Okay, scratch that. The other one isn’t so great either.

“The only other cause of a sharp cooling event is massive volcanic eruptions,” Harte says. “Volcanoes were probably the dominant contributor to the little ice age. It was not the Sun; it was almost certainly volcanic episodes which were not even big enough at that time to cancel out the impending warming.”

Harte says this doesn’t include smaller eruptions—the Iceland eruption that caused massive intercontinental flight problems is fairly moderate compared to what would be needed. He says it would take a massive Yellowstone event on the scale of “something that we haven’t seen in the last several thousand years and maybe much longer” to do it.

So that’s it, really: “Armageddon” or a large enough eruption to make “Dante’s Peak” look like a middle school science project.

Oh, Harte did add one other solution: “Nuclear war could do it,” he said. “A nuclear winter. So you can add that to the list.”
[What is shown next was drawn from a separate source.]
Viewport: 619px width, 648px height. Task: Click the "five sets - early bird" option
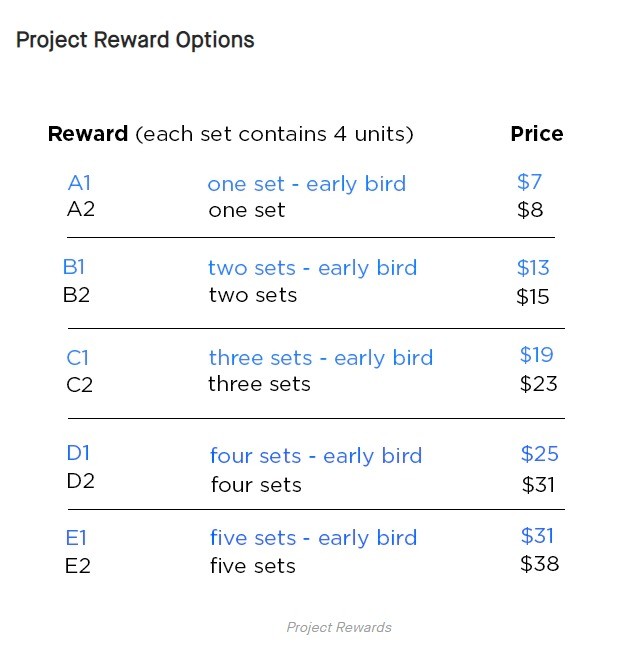(x=313, y=538)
Harte said the effects of volcanic ash in the stratosphere or dust from an asteroid impact would be similar to global dimming, a phenomenon whereby light is blocked or absorbed before hitting the ground.

“I call it smoke and mirrors,” he explains, “because you either want to put a lot of smoky stuff up in the air that will absorb sunlight before it hits the ground, or shiny stuff that will reflect the sunlight. Either one, blocking sunlight to the surface causes cooling.”

And that’s not really something we can—or want to—reproduce mechanically.

“People have talked about the concept of deliberately injecting up into the stratosphere massive quantities of material that would block sunlight. That’s essentially what volcanoes do, and we are already doing it, but at a scale that’s nowhere near enough to cancel the warming,” Harte says. “It would take a deliberate attempt to get this stuff up at much higher concentrations and also into the stratosphere where it would have a longer half life.”

And that’s not really effective. After all, it didn’t work to stop solar-powered machines in The Matrix, did it?

So much for the dramatic cavalry solution to the problem.